▸ STATED GOAL A:
Reproduce word for word the rows of the dataset entries below, starting at the line that contains "Select Caroline Springs George Cross row" and ending at the line that contains "click(505, 415)".

— Start SOURCE DOCUMENT —

Single by Chromeo

from the album White Women
- Released: March 4, 2014
- Genre: Electrofunk; dance-pop;
- Length: 3:48
- Label: Parlophone
- Songwriters: David Macklovitch; Patrick Gemayel; Oliver Goldstein;
- Producers: Chromeo; Oliver;

Chromeo singles chronology
| "Come Alive" (2014) | "Jealous (I Ain't with It)" (2014) | "Old 45's" (2015) |

= Jealous (I Ain't with It) =

"Jealous (I Ain't with It)" is a song by French-Canadian electrofunk duo Chromeo. It was released in March 2014 as the fourth single from their album White Women. The song has reached #12 in their native country, Canada.

==Music video==
A music video was released on March 18, 2014, directed by Ryan Hope.

— End SOURCE DOCUMENT —

▸ STATED GOAL B:
Write out the part of the Chromeo song article above word for word, starting at "from the album" and ending at "native country, Canada.".

— Start DATA ENTRIES —

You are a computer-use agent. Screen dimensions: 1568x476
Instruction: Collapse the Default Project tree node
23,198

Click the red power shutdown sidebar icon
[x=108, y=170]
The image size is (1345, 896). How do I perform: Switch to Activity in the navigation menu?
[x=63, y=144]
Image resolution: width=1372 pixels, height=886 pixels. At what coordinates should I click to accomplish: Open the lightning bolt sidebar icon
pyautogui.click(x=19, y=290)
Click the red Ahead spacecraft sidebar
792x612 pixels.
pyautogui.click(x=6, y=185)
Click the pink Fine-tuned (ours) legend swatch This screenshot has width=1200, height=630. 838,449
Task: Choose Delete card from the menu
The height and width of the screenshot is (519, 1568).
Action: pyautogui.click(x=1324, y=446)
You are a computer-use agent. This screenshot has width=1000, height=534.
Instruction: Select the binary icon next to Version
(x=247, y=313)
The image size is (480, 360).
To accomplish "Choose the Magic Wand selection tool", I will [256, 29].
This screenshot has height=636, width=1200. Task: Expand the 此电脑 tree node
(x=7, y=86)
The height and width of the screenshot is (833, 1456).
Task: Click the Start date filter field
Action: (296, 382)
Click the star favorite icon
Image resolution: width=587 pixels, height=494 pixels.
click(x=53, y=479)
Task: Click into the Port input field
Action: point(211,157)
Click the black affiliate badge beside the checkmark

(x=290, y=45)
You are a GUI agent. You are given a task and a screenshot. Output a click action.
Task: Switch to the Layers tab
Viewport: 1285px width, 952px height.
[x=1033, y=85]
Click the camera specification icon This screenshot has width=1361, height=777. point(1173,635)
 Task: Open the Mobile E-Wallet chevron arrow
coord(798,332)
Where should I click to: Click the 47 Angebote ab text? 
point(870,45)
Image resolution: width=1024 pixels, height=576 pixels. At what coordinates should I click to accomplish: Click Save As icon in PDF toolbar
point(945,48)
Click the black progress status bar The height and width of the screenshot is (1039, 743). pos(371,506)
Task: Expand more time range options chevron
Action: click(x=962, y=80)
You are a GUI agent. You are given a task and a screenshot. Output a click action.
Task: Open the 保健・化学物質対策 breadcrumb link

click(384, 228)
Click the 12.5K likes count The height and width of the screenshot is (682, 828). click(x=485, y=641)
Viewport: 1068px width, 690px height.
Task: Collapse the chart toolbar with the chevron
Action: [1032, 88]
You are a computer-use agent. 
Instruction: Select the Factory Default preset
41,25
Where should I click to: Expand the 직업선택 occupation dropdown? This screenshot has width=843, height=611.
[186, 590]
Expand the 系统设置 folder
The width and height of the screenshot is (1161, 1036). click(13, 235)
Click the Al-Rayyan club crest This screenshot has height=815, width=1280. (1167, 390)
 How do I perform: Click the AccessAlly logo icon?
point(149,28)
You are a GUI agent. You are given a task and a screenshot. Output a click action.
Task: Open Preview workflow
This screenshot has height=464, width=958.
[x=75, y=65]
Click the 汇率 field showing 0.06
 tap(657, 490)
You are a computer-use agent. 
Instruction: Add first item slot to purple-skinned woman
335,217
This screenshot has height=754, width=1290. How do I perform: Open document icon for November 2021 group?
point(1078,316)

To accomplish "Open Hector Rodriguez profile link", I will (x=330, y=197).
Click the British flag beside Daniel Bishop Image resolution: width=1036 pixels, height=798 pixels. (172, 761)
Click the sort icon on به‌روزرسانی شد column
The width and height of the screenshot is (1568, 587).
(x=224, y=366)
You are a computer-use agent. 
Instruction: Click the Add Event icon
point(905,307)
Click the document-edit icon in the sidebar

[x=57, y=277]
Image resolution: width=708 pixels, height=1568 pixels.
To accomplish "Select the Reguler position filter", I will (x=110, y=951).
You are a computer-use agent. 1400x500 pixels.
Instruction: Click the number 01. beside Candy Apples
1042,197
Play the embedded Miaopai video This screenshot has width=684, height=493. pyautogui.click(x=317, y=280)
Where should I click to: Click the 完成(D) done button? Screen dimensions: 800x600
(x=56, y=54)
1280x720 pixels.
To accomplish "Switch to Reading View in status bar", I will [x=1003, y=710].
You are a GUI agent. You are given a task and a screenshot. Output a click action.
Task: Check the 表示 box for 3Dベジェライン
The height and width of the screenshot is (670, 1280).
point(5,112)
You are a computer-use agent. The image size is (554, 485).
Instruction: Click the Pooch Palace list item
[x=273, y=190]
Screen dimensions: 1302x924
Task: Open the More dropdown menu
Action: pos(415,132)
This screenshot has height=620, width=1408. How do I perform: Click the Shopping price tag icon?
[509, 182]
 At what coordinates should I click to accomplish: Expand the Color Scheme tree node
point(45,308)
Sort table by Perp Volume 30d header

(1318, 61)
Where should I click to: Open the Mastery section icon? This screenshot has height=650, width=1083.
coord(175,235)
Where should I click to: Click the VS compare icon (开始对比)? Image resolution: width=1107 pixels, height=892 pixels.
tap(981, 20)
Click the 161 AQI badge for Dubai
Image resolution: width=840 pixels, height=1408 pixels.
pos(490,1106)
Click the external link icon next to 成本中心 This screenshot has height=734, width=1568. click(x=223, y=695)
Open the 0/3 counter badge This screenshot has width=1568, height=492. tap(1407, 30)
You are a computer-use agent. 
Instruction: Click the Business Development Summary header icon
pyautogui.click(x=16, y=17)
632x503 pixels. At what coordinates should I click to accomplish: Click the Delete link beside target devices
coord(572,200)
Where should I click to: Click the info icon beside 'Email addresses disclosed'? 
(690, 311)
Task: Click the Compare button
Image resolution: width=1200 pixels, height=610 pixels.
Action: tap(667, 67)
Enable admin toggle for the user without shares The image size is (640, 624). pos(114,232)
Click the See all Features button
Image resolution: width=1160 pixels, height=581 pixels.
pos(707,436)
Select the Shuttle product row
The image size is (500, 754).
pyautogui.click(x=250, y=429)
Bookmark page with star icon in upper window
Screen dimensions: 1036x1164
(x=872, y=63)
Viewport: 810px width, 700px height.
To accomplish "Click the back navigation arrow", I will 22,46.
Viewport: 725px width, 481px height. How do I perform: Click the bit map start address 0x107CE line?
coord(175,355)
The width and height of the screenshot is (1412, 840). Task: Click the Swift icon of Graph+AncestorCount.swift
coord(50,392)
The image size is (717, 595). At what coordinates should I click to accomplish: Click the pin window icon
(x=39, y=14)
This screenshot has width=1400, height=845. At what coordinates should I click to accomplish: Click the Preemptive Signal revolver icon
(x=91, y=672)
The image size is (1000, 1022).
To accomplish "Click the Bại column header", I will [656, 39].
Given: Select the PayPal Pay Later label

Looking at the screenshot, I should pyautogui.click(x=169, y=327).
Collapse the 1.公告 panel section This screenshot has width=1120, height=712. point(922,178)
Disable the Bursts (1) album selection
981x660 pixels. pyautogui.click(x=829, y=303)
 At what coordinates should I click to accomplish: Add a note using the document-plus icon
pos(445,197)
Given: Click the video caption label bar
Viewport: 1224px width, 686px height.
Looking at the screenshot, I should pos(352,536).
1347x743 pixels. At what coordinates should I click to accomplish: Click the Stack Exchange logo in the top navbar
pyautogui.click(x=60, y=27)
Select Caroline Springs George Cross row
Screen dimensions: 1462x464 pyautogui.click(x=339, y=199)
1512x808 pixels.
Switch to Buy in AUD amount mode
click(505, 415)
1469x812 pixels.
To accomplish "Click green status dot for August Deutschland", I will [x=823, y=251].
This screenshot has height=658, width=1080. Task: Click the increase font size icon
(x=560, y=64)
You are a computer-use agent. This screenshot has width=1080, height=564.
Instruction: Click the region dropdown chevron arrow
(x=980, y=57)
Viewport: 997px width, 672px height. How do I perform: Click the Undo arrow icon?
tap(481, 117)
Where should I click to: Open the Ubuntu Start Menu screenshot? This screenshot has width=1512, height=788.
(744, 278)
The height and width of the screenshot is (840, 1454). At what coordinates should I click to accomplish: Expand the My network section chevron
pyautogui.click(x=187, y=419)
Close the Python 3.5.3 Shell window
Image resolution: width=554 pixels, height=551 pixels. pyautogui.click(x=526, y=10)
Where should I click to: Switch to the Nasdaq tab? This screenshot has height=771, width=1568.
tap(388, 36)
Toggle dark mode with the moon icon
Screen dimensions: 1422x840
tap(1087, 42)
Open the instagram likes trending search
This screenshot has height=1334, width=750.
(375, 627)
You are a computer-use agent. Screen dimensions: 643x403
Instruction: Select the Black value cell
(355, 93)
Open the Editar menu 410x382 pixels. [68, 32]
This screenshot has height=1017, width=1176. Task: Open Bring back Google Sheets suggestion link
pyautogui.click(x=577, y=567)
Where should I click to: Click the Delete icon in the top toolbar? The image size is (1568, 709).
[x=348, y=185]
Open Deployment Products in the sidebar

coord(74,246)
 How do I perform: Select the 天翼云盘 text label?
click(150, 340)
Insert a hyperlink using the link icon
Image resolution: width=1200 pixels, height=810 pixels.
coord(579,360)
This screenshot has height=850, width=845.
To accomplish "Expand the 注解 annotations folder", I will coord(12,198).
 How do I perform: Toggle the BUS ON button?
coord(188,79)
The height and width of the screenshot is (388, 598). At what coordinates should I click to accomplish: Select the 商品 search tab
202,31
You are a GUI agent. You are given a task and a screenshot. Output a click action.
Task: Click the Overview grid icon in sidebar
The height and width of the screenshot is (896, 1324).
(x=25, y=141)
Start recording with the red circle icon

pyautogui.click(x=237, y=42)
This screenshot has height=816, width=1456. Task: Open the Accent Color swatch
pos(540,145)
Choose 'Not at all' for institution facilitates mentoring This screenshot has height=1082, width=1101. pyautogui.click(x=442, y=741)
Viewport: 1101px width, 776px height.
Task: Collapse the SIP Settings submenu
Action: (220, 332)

— End DATA ENTRIES —

▸ WRITTEN RESPONSE A:
Select Caroline Springs George Cross row
Screen dimensions: 1462x464 pyautogui.click(x=339, y=199)
1512x808 pixels.
Switch to Buy in AUD amount mode
click(505, 415)

▸ WRITTEN RESPONSE B:
from the album White Women
- Released: March 4, 2014
- Genre: Electrofunk; dance-pop;
- Length: 3:48
- Label: Parlophone
- Songwriters: David Macklovitch; Patrick Gemayel; Oliver Goldstein;
- Producers: Chromeo; Oliver;

Chromeo singles chronology
| "Come Alive" (2014) | "Jealous (I Ain't with It)" (2014) | "Old 45's" (2015) |

= Jealous (I Ain't with It) =

"Jealous (I Ain't with It)" is a song by French-Canadian electrofunk duo Chromeo. It was released in March 2014 as the fourth single from their album White Women. The song has reached #12 in their native country, Canada.